La depresión es un valle
En el Renacimiento se le decía melancolía
Por Elizabeth RH
¿Qué forma tiene la tristeza? ¿La visualizas con un color o apariencia, incluso un aroma en específico? ¿Y qué de su «mala amiga», partícipe de otro estado emocional más complejo cuyo nombre nos habla no sólo de «sensación» sino de forma, estado y condición?
El nombre de este trastorno emocional es el mismo concepto que se le da a un espacio geográfico hendido o sumido, generalmente de una profundidad relevante. ¿Puedes adivinar de cuál concepto emocional hablo?

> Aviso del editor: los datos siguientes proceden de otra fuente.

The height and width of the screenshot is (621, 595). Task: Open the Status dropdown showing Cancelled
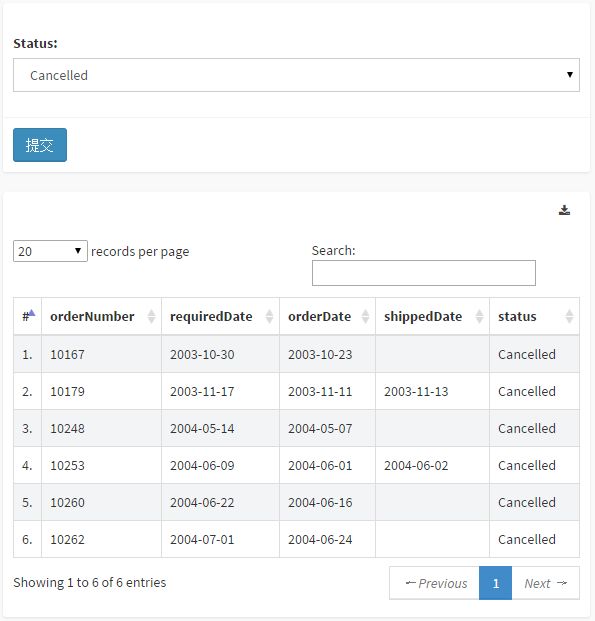click(296, 75)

La depresión (por si no lo habías adivinado) es una palabra que escuchamos casi todo el tiempo, no porque se haya descubierto recientemente, sino más bien porque hasta el día de hoy no se había acrecentado a niveles preocupantes. Los médicos prevén que para el 2030 esta enfermedad será la principal causa de discapacidad en el mundo.
En los años previos al Renacimiento, la depresión tenía otro nombre: melancolía. El griego Hipócrates fue quien la bautizó en el año 450 a.C. Para este doctor, la melancolía es una sustancia oscura segregada desde la bilis, órgano que en aquellos días era esencial para entender el estado de ánimo (mente y alma) de un individuo.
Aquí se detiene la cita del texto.